Problem to work on >> Please render the material below as a numbered list, leaving out any blank lines.

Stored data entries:

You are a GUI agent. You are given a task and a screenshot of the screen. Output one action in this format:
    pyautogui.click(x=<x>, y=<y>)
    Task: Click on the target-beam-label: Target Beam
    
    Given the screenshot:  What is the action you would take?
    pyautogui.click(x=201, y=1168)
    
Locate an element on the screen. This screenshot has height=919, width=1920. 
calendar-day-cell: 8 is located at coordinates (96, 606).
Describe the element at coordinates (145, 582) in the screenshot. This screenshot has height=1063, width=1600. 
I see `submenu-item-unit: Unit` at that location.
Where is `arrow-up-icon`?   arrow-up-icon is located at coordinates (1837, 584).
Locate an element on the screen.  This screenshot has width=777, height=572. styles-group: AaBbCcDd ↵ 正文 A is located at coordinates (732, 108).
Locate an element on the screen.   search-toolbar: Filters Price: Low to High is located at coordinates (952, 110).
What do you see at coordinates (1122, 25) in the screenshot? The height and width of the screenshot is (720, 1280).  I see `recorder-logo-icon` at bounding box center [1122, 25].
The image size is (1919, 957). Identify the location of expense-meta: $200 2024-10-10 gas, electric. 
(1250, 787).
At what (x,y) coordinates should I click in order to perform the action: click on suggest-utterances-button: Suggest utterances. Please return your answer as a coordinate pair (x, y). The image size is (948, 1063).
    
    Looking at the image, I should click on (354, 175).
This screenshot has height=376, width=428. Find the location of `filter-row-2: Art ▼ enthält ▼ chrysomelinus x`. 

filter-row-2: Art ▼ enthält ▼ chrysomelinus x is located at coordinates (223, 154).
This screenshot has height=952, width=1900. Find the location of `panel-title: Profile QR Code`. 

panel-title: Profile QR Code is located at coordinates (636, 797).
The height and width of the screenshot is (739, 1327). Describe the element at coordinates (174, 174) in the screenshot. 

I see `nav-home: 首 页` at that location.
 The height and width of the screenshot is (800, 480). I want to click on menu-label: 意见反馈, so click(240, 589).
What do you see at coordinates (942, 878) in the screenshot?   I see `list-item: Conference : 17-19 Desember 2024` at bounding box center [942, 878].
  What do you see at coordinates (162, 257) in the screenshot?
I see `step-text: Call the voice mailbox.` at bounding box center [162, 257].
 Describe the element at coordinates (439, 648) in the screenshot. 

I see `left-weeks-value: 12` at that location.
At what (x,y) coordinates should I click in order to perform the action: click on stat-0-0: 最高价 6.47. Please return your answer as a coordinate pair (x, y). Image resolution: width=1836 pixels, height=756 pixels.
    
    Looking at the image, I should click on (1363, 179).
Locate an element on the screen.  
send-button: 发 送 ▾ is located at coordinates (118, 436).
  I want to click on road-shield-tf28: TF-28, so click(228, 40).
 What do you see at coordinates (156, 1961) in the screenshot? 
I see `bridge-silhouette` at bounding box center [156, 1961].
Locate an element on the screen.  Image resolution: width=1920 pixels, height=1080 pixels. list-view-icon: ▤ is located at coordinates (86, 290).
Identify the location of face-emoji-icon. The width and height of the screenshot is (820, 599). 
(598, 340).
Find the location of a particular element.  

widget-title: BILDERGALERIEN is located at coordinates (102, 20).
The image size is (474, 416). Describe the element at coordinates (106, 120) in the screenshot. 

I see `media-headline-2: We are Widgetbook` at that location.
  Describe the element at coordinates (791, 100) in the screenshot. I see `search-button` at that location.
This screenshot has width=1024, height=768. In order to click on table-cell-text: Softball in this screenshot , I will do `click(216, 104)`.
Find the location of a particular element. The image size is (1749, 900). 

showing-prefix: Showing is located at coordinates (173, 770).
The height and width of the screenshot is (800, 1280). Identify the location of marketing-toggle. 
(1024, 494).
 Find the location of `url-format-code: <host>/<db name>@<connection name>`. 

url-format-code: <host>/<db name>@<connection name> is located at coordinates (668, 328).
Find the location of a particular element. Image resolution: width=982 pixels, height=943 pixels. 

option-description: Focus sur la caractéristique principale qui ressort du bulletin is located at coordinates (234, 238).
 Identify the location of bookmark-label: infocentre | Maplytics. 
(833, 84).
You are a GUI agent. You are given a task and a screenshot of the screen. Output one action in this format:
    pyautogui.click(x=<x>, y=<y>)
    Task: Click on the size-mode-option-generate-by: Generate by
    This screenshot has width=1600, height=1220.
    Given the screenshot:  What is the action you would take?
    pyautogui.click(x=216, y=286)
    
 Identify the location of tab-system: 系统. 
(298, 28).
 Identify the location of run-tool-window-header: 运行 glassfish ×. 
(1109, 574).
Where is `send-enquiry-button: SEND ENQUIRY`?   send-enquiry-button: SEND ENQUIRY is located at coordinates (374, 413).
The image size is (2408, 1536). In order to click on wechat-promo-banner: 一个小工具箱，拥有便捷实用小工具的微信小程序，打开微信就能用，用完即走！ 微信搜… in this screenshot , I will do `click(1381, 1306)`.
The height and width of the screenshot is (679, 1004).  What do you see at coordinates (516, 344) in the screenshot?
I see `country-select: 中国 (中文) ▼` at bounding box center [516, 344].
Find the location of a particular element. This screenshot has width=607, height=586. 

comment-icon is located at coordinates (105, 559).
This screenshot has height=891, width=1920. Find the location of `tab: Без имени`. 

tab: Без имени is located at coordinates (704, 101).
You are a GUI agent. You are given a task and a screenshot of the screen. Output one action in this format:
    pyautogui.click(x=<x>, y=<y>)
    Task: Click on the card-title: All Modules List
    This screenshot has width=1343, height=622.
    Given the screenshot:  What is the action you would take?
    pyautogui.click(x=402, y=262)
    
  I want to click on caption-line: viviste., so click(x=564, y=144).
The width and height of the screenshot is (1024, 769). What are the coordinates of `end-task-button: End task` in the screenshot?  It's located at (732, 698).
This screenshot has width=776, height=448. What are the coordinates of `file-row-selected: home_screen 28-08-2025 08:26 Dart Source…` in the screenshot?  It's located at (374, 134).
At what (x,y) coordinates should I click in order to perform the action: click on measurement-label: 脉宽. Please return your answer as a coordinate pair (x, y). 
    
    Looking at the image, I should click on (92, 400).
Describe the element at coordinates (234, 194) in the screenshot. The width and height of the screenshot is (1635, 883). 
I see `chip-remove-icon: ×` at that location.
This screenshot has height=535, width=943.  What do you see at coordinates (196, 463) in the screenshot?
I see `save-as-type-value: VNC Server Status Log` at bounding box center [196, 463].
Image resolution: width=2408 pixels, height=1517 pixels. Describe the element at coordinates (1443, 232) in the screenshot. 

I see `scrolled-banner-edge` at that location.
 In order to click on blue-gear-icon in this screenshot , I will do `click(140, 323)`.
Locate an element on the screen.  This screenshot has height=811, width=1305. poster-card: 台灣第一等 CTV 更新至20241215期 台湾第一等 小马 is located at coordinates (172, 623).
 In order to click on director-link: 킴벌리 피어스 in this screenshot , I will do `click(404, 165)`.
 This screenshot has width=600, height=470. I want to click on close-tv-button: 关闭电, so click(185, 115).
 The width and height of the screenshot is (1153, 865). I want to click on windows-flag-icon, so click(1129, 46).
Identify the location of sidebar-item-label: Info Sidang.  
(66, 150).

Response to this task >>
1. You are a GUI agent. You are given a task and a screenshot of the screen. Output one action in this format:
2.     pyautogui.click(x=<x>, y=<y>)
3.     Task: Click on the target-beam-label: Target Beam
4.     Given the screenshot:  What is the action you would take?
5.     pyautogui.click(x=201, y=1168)
6. Locate an element on the screen. This screenshot has height=919, width=1920. 
7. calendar-day-cell: 8 is located at coordinates (96, 606).
8. Describe the element at coordinates (145, 582) in the screenshot. This screenshot has height=1063, width=1600. 
9. I see `submenu-item-unit: Unit` at that location.
10. Where is `arrow-up-icon`?   arrow-up-icon is located at coordinates (1837, 584).
11. Locate an element on the screen.  This screenshot has width=777, height=572. styles-group: AaBbCcDd ↵ 正文 A is located at coordinates (732, 108).
12. Locate an element on the screen.   search-toolbar: Filters Price: Low to High is located at coordinates (952, 110).
13. What do you see at coordinates (1122, 25) in the screenshot? The height and width of the screenshot is (720, 1280).  I see `recorder-logo-icon` at bounding box center [1122, 25].
14. The image size is (1919, 957). Identify the location of expense-meta: $200 2024-10-10 gas, electric. 
15. (1250, 787).
16. At what (x,y) coordinates should I click in order to perform the action: click on suggest-utterances-button: Suggest utterances. Please return your answer as a coordinate pair (x, y). The image size is (948, 1063).
17.     Looking at the image, I should click on (354, 175).
18. This screenshot has height=376, width=428. Find the location of `filter-row-2: Art ▼ enthält ▼ chrysomelinus x`. 
19. filter-row-2: Art ▼ enthält ▼ chrysomelinus x is located at coordinates (223, 154).
20. This screenshot has height=952, width=1900. Find the location of `panel-title: Profile QR Code`. 
21. panel-title: Profile QR Code is located at coordinates (636, 797).
22. The height and width of the screenshot is (739, 1327). Describe the element at coordinates (174, 174) in the screenshot. 
23. I see `nav-home: 首 页` at that location.
24.  The height and width of the screenshot is (800, 480). I want to click on menu-label: 意见反馈, so click(240, 589).
25. What do you see at coordinates (942, 878) in the screenshot?   I see `list-item: Conference : 17-19 Desember 2024` at bounding box center [942, 878].
26.   What do you see at coordinates (162, 257) in the screenshot?
27. I see `step-text: Call the voice mailbox.` at bounding box center [162, 257].
28.  Describe the element at coordinates (439, 648) in the screenshot. 
29. I see `left-weeks-value: 12` at that location.
30. At what (x,y) coordinates should I click in order to perform the action: click on stat-0-0: 最高价 6.47. Please return your answer as a coordinate pair (x, y). Image resolution: width=1836 pixels, height=756 pixels.
31.     Looking at the image, I should click on (1363, 179).
32. Locate an element on the screen.  
33. send-button: 发 送 ▾ is located at coordinates (118, 436).
34.   I want to click on road-shield-tf28: TF-28, so click(228, 40).
35.  What do you see at coordinates (156, 1961) in the screenshot? 
36. I see `bridge-silhouette` at bounding box center [156, 1961].
37. Locate an element on the screen.  Image resolution: width=1920 pixels, height=1080 pixels. list-view-icon: ▤ is located at coordinates (86, 290).
38. Identify the location of face-emoji-icon. The width and height of the screenshot is (820, 599). 
39. (598, 340).
40. Find the location of a particular element.  
41. widget-title: BILDERGALERIEN is located at coordinates (102, 20).
42. The image size is (474, 416). Describe the element at coordinates (106, 120) in the screenshot. 
43. I see `media-headline-2: We are Widgetbook` at that location.
44.   Describe the element at coordinates (791, 100) in the screenshot. I see `search-button` at that location.
45. This screenshot has width=1024, height=768. In order to click on table-cell-text: Softball in this screenshot , I will do `click(216, 104)`.
46. Find the location of a particular element. The image size is (1749, 900). 
47. showing-prefix: Showing is located at coordinates (173, 770).
48. The height and width of the screenshot is (800, 1280). Identify the location of marketing-toggle. 
49. (1024, 494).
50.  Find the location of `url-format-code: <host>/<db name>@<connection name>`. 
51. url-format-code: <host>/<db name>@<connection name> is located at coordinates (668, 328).
52. Find the location of a particular element. Image resolution: width=982 pixels, height=943 pixels. 
53. option-description: Focus sur la caractéristique principale qui ressort du bulletin is located at coordinates (234, 238).
54.  Identify the location of bookmark-label: infocentre | Maplytics. 
55. (833, 84).
56. You are a GUI agent. You are given a task and a screenshot of the screen. Output one action in this format:
57.     pyautogui.click(x=<x>, y=<y>)
58.     Task: Click on the size-mode-option-generate-by: Generate by
59.     This screenshot has width=1600, height=1220.
60.     Given the screenshot:  What is the action you would take?
61.     pyautogui.click(x=216, y=286)
62.  Identify the location of tab-system: 系统. 
63. (298, 28).
64.  Identify the location of run-tool-window-header: 运行 glassfish ×. 
65. (1109, 574).
66. Where is `send-enquiry-button: SEND ENQUIRY`?   send-enquiry-button: SEND ENQUIRY is located at coordinates (374, 413).
67. The image size is (2408, 1536). In order to click on wechat-promo-banner: 一个小工具箱，拥有便捷实用小工具的微信小程序，打开微信就能用，用完即走！ 微信搜… in this screenshot , I will do `click(1381, 1306)`.
68. The height and width of the screenshot is (679, 1004).  What do you see at coordinates (516, 344) in the screenshot?
69. I see `country-select: 中国 (中文) ▼` at bounding box center [516, 344].
70. Find the location of a particular element. This screenshot has width=607, height=586. 
71. comment-icon is located at coordinates (105, 559).
72. This screenshot has height=891, width=1920. Find the location of `tab: Без имени`. 
73. tab: Без имени is located at coordinates (704, 101).
74. You are a GUI agent. You are given a task and a screenshot of the screen. Output one action in this format:
75.     pyautogui.click(x=<x>, y=<y>)
76.     Task: Click on the card-title: All Modules List
77.     This screenshot has width=1343, height=622.
78.     Given the screenshot:  What is the action you would take?
79.     pyautogui.click(x=402, y=262)
80.   I want to click on caption-line: viviste., so click(x=564, y=144).
81. The width and height of the screenshot is (1024, 769). What are the coordinates of `end-task-button: End task` in the screenshot?  It's located at (732, 698).
82. This screenshot has width=776, height=448. What are the coordinates of `file-row-selected: home_screen 28-08-2025 08:26 Dart Source…` in the screenshot?  It's located at (374, 134).
83. At what (x,y) coordinates should I click in order to perform the action: click on measurement-label: 脉宽. Please return your answer as a coordinate pair (x, y). 
84.     Looking at the image, I should click on (92, 400).
85. Describe the element at coordinates (234, 194) in the screenshot. The width and height of the screenshot is (1635, 883). 
86. I see `chip-remove-icon: ×` at that location.
87. This screenshot has height=535, width=943.  What do you see at coordinates (196, 463) in the screenshot?
88. I see `save-as-type-value: VNC Server Status Log` at bounding box center [196, 463].
89. Image resolution: width=2408 pixels, height=1517 pixels. Describe the element at coordinates (1443, 232) in the screenshot. 
90. I see `scrolled-banner-edge` at that location.
91.  In order to click on blue-gear-icon in this screenshot , I will do `click(140, 323)`.
92. Locate an element on the screen.  This screenshot has height=811, width=1305. poster-card: 台灣第一等 CTV 更新至20241215期 台湾第一等 小马 is located at coordinates (172, 623).
93.  In order to click on director-link: 킴벌리 피어스 in this screenshot , I will do `click(404, 165)`.
94.  This screenshot has width=600, height=470. I want to click on close-tv-button: 关闭电, so click(185, 115).
95.  The width and height of the screenshot is (1153, 865). I want to click on windows-flag-icon, so click(1129, 46).
96. Identify the location of sidebar-item-label: Info Sidang.  
97. (66, 150).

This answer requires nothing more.